## EXERCISE OBJECTIVE
Where an image appears, leave it out; otherwise repeat the data exactly.

(Saved data entries)
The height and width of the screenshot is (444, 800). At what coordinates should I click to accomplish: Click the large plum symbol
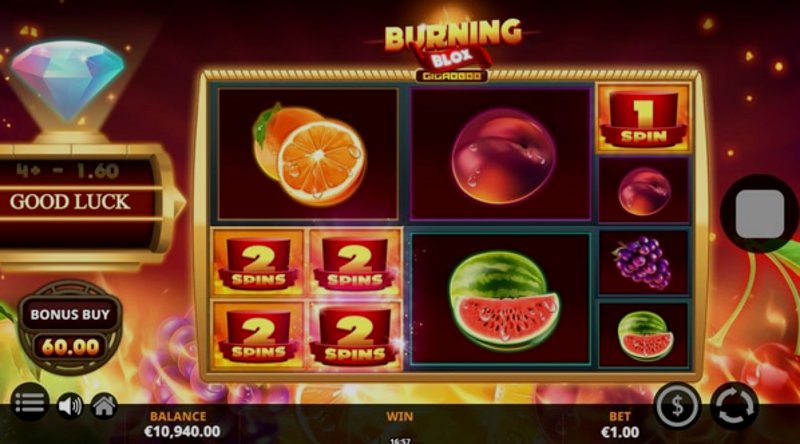pos(501,154)
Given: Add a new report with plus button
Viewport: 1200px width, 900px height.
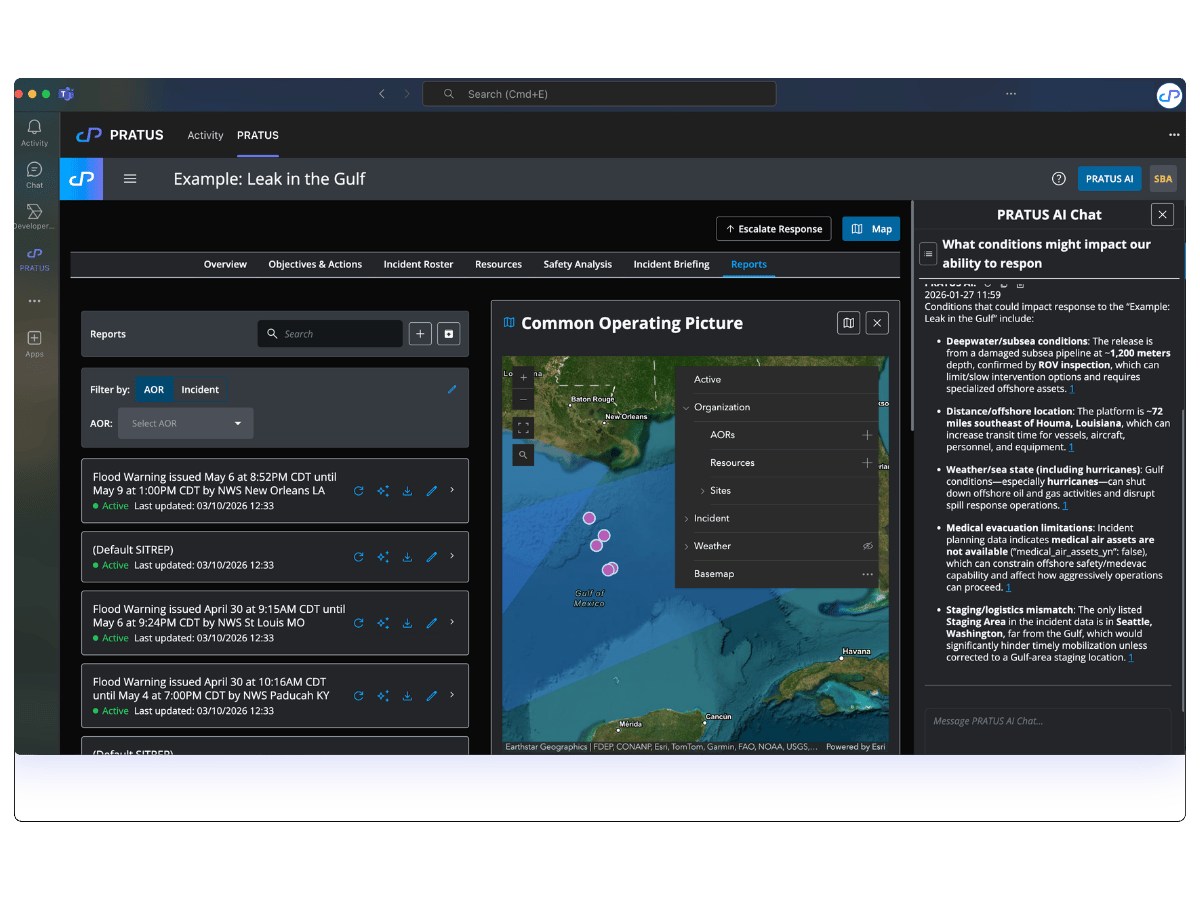Looking at the screenshot, I should coord(420,334).

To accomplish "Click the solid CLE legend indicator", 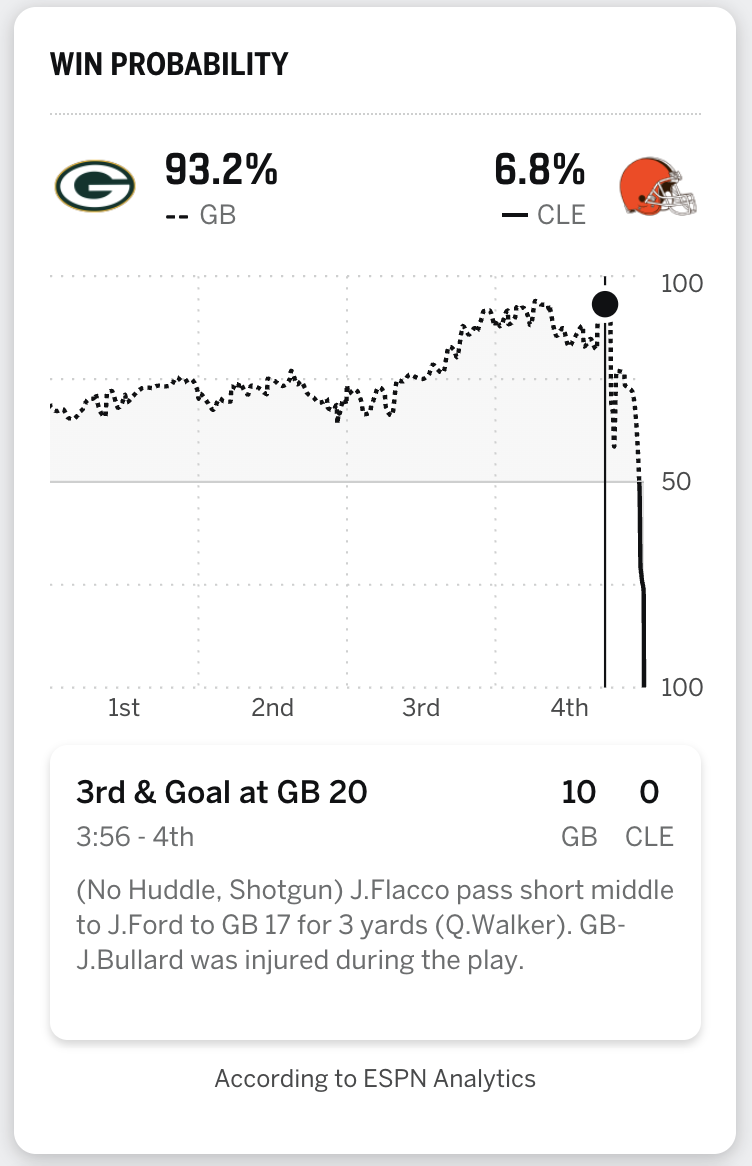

## WRITTEN RESPONSE
The height and width of the screenshot is (444, 800). At what coordinates should I click to accomplish: Click the large plum symbol
pos(501,154)
Given: Add a new report with plus button
Viewport: 1200px width, 900px height.
Looking at the screenshot, I should coord(420,334).

To accomplish "Click the solid CLE legend indicator", 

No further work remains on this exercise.